Ok, so what projects are those? I don't have any interest in suing people (I don't think my small contribution to MediaWiki would give me standing to sue anyway), but I don't know of any proprietary projects that are based on MediaWiki so I'm genuinely curious.
Mark.
If you take a open source proyect, and develop another open source proyect based on it, you are forking. You must continue with the same license the original authors used. This is a must, if you can't convince all the original authors to allow you to use a different license (hard if theres a lot of then, easy if theres only one).

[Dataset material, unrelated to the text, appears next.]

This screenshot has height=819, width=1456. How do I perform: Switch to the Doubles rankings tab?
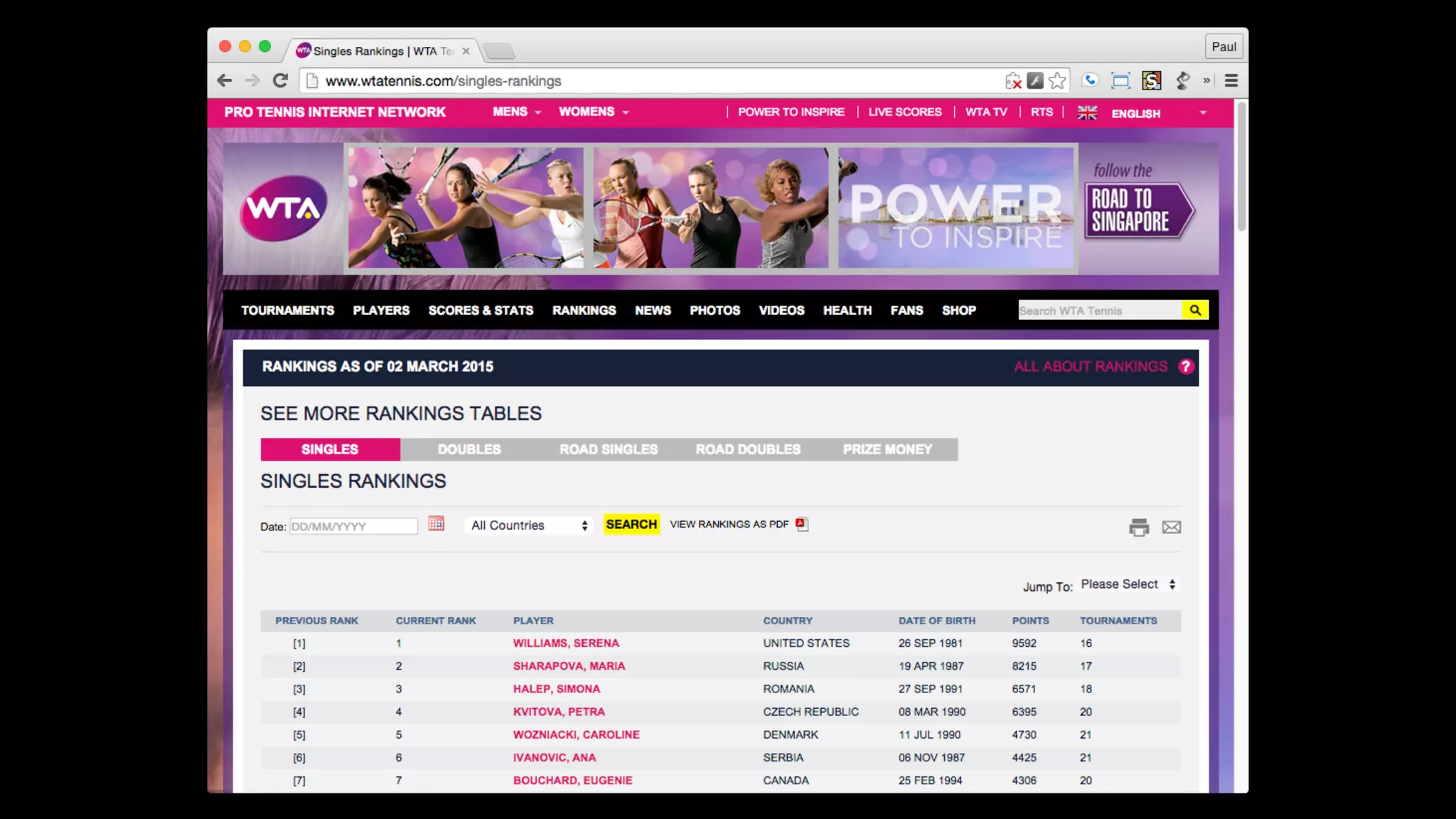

Forking is fun, but heres a caveat: the original proyect may go faster and develop features you may need, but you cant have in your fork. Forking is a good idea if you want to follow different guidelines, not a good idea if you have the same ideas of the original authors. Forking is sometimes obligatory wen the original authors are stubborn and too slow to update a proyect. Sometimes forking is a good idea if the original proyect is poisoned by bloat, and you want to use a axe and remove all the complexity (perhaps that was the case of firefox?). Normally is not a good ideas, and all open source projects have smarted up and include most features in "plugins", so the core is small, not bloated, and flexible for everyone need.

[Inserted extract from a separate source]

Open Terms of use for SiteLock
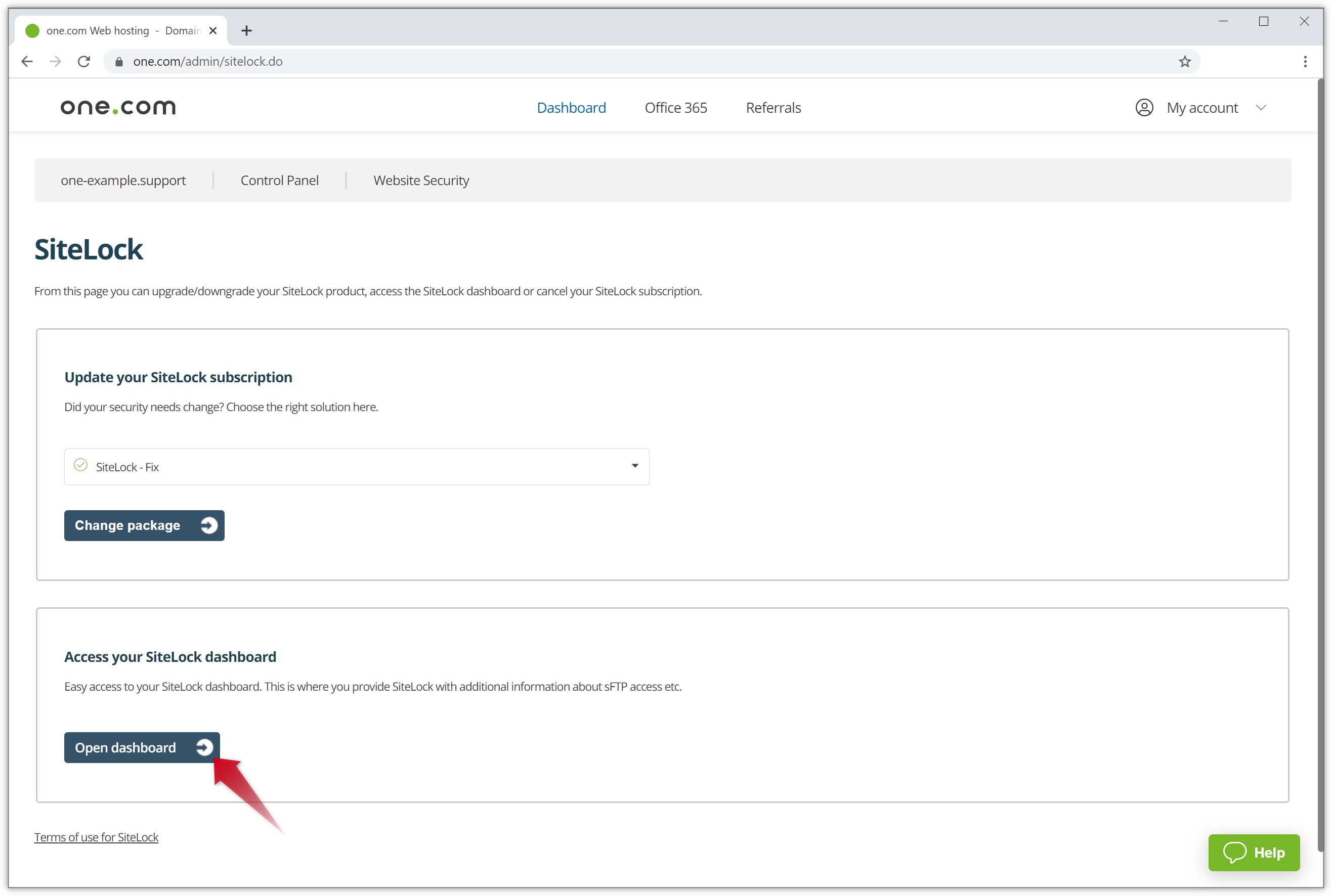 point(96,836)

On 29 December 2011 07:31, Sajith Vimukthi sajith.vim@gmail.com wrote:
Hello All,
I am planning to develop a new Open Source project keeping mediawiki as the baseline. I wonder how the liciening policy of mediawiki will affect my intention. Could somebody help me on whether it is possible to develop my own app using mediawiki and distribute it as an opensource project?
Thanks, Regards, Sajith Vimukthi Weerakoon, T .P No : ++94-716102392 ++94-727102392 _______________________________________________ Wikitech-l mailing list Wikitech-l@lists.wikimedia.org https://lists.wikimedia.org/mailman/listinfo/wikitech-l
Sajith Vimukthi wrote:
I am planning to develop a new Open Source project keeping mediawiki as the baseline....
Nobody else said this explicitly, so....
FYI Sajith, MediaWiki has a very powerful third-party plug-in system ("extensions"). Maybe instead of modifying MediaWiki, you could just create extensions to transform MediaWiki into what you want. That would be much easier for you in the future -- you could upgrade MediaWiki transparently and still have your extensions work. If you "fork" MediaWiki instead, creating a new project, you'll probably never be able to upgrade and take advantage of future MediaWiki features.